Scientific classification
- Kingdom: Animalia
- Phylum: Chordata
- Class: Actinopterygii
- Order: Perciformes
- Suborder: Percoidei
- Family: Anthiadidae
- Genus: Trachypoma Günther, 1859
- Species: T. macracanthus
- Binomial name: Trachypoma macracanthus Günther, 1859

= Toadstool groper =

- Authority: Günther, 1859
- Conservation status: LC
- Parent authority: Günther, 1859

Species of ray-finned fish

The toadstool groper (Trachypoma macracanthus), also known as the Pacific rockcod, Pacific perch, Strawberry cod and whitespotted sea bass is a ray-finned fish of the family Anthiadidae which is found in the southern Pacific Ocean. Its length is between 20 and 40 cm.

==Description==
The toadstool groper is bright orange or red in colour with an irregular pattern of small white spots covering its body and the fins. It has large eyes which are set high on head.
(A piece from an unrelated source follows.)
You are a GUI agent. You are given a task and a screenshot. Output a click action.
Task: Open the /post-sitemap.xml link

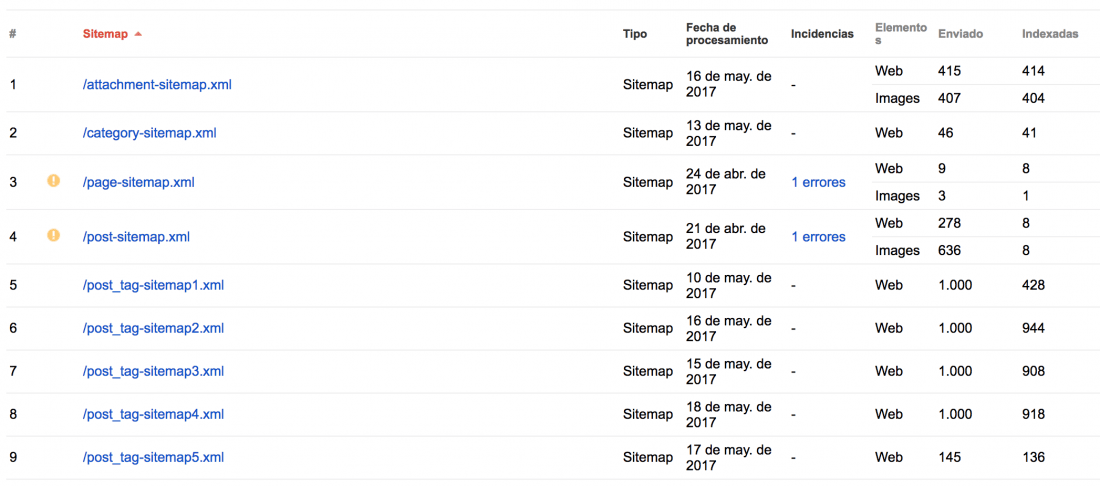point(136,237)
The lower border of the preopercular bone has three upward curving spines. The dorsal fin 12 spines while the anal fin contains 6 soft rays. This species grows to around 40 cm in length. Although other authorities give it a maximum length of 22 cm.

==Distribution==
The toadstool groper has been recorded from New Zealand and the Kermadec Islands, Easter Island, and the Desventuradas Islands of Chile. Around Australia it is found around southwestern and southeastern Australia, Lord Howe Island, Norfolk Island and the Elizabeth and Middleton Reefs.

==Habitat and biology==
The toadstool groper is found in rocky reefs, as well as in the coral sand areas of lagoons at depths of 10 to 50 m. It frequently hides in caves and underneath overhangs and it feeds on a variety of benthic invertebrates and smaller fishes. They are nocturnal hunters and one of their favourite prey items is "crayfish", leaving their shelters at night to hunt these crustaceans.

==Species description==
The toadstool groper was first formally described by the German born British ichthyologist Albert Günther in 1859 with the type locality given as Norfolk Island.